Strategic nuclear deterrence is extraordinarily stable when both parties have a secure second-strike capability. As long as neither party can expect to destroy the adversary’s deterrent by launching a surprise first-strike with near-certainty, the stability of strategic nuclear deterrence is not in doubt. The bar for a second-strike capability is extremely low. There need only be an iota of a doubt that a splendid first-strike will fail to eliminate all of the inferior party’s nuclear forces for the superior party to be deterred from ever attempting a first-strike.

Only with highly asymmetric capabilities can one begin to conceive of scenarios where deterrence is not stable. This would happen in a crisis scenario where the weaker party may face a “use it or lose it” situation in the face of the adversary’s overwhelming counterforce capabilities. For instance, in an armed confrontation over Taiwan, China may fear that the United States is about to launch a (perhaps purely conventional) disarming first-strike on its command, control and launch capabilities (as the US war strategy called AirSea Battle calls for). Although even in this most extreme of scenarios it is hard see why China would commit suicide for fear of death.

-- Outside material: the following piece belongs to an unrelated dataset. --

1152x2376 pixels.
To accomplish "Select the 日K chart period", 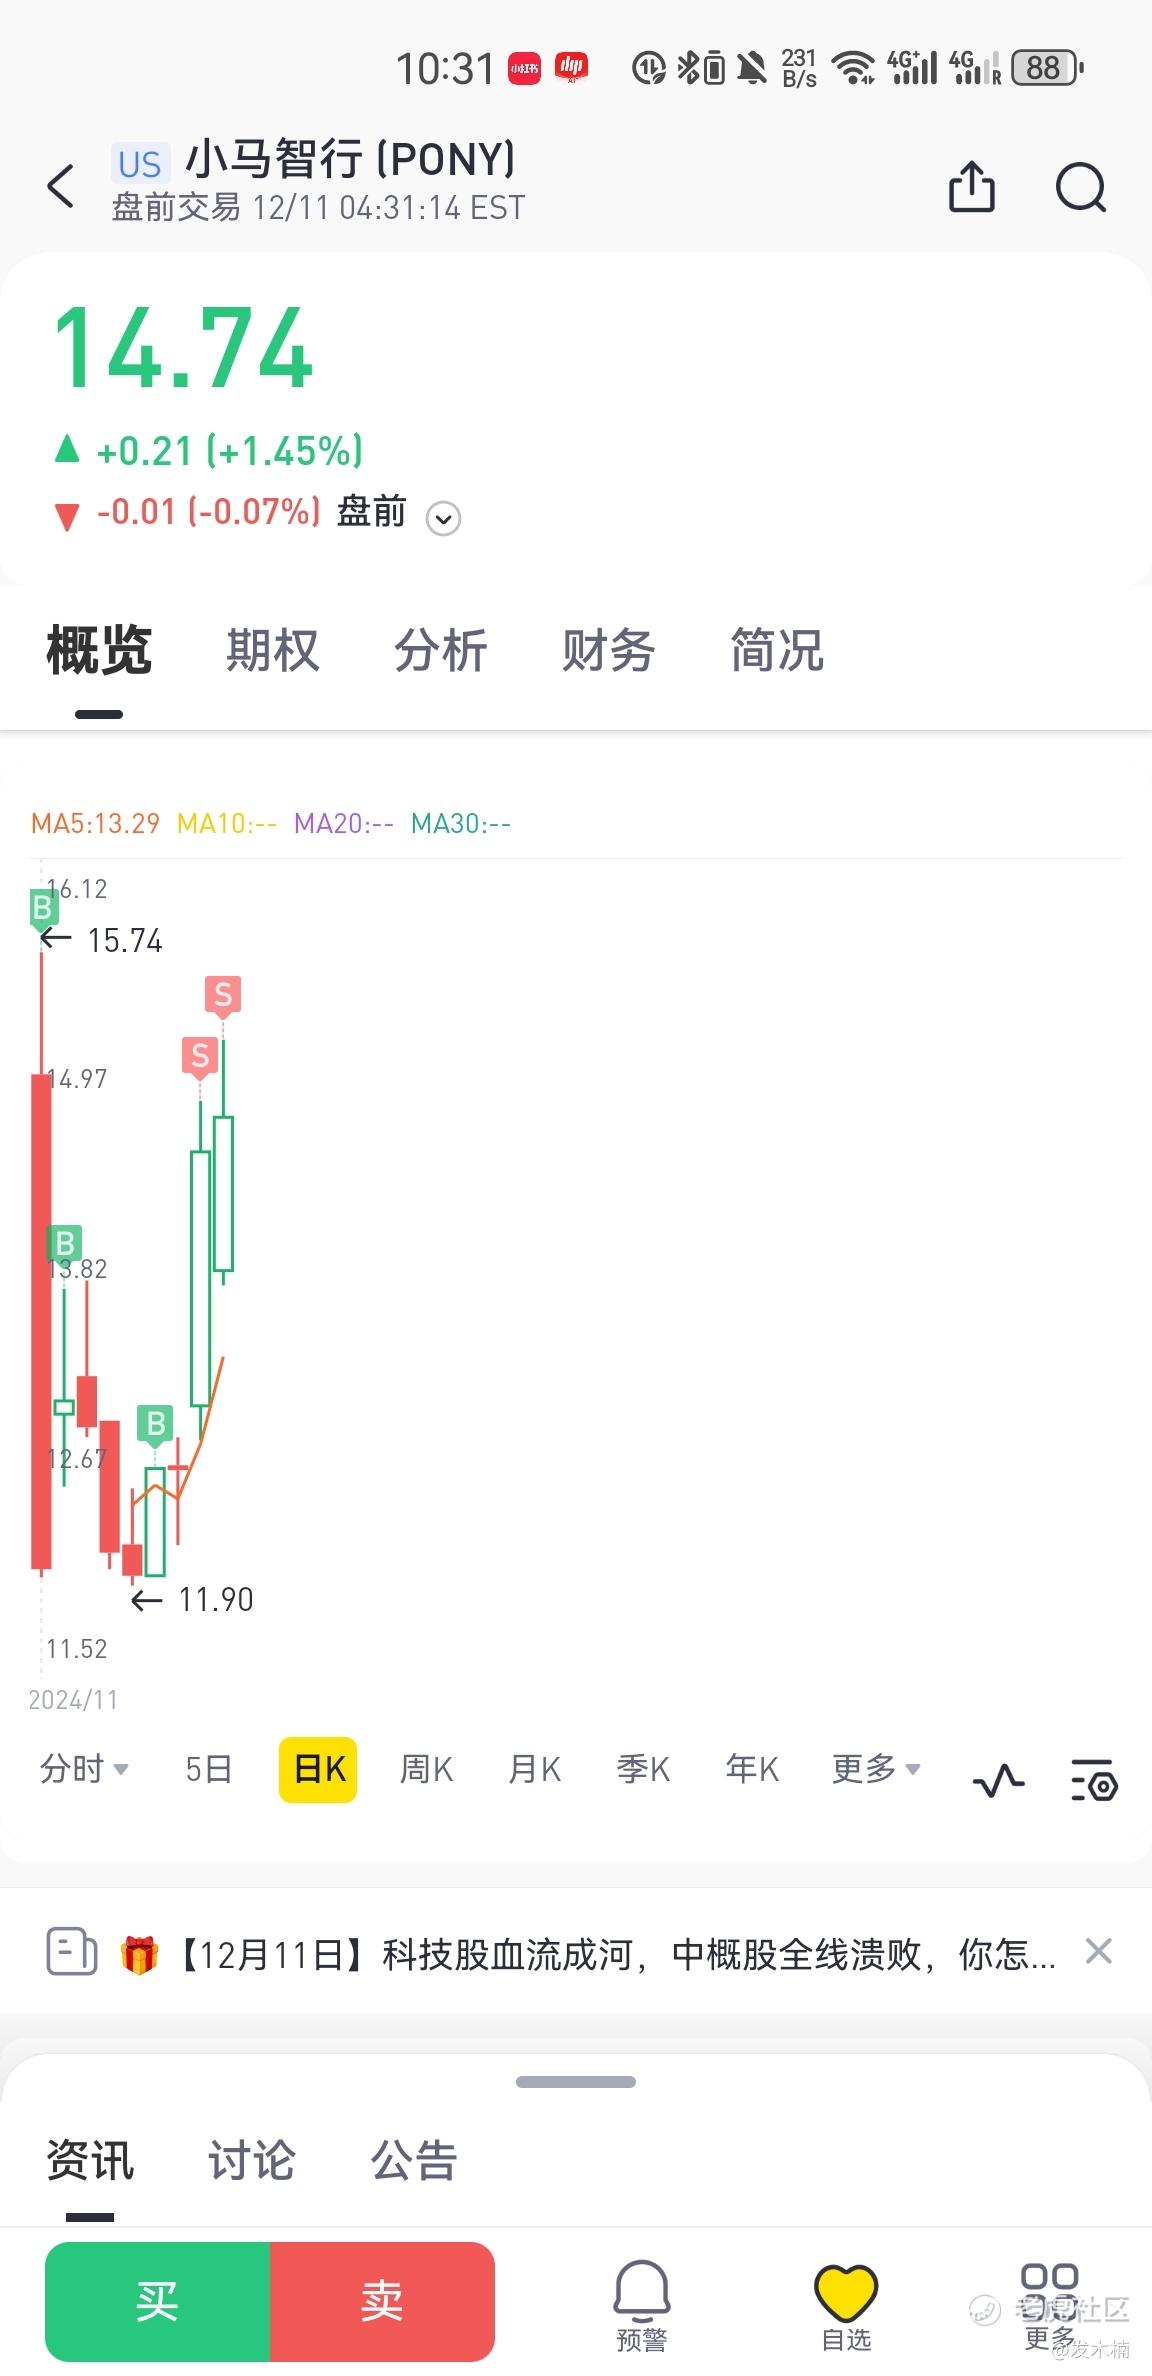I will pos(318,1770).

The most interesting implication of these observations is that nuclear arms races, in fact, enhance the stability of strategic nuclear deterrence. Conversely, increasing asymmetry in nuclear warfighting capabilities is destabilizing. The idea that nuclear arms races between great powers increase the risk of thermonuclear war is as wrongheaded as it is pervasive. The increasing asymmetry in the nuclear capabilities between the unipole and the lesser great powers is a more serious cause of concern. Lieber and Press have argued that the United States has sought, and more controversially still, attained nuclear primacy: The US can destroy Russia’s entire nuclear arsenal with near-certainty. (Although Russia has since modernized its nuclear forces.)

This brings us to the final delusion concerning nuclear weapons: Global Zero. Even if all nuclear stockpiles could be eliminated in their entirety, that would not remove the existential threat posed by nuclear weapons since states would retain nuclear weapons know-how and the silos would get refilled in the event of a major confrontation. In fact, it would surely undermine strategic nuclear deterrence since great powers would face a strong incentive to be the first to reacquire a nuclear arsenal and in fact threaten its use to blackmail their adversaries into capitulation. Global Zero is an extremely unstable configuration—the most likely path to a nuclear holocaust. It is hard to think of a more counterproductive idea.

I am not saying that the risk of nuclear accidents or inadvertent nuclear use or “broken arrow” or jihadi-general scenarios are not a cause of worry. They are indeed. I’m all for tighter control over nuclear weapons. But these questions of safety and control tend to overshadow the overwhelming benefit of nuclear weapons. By effectively ruling out all-out war between the most powerful states, nuclear weapons have ushered in an unprecedented and open-ended era of great power peace. Only those ignorant of the extraordinary toll of hegemonic war can see nuclear weapons as anything other than an overwhelming force for stability in the modern world.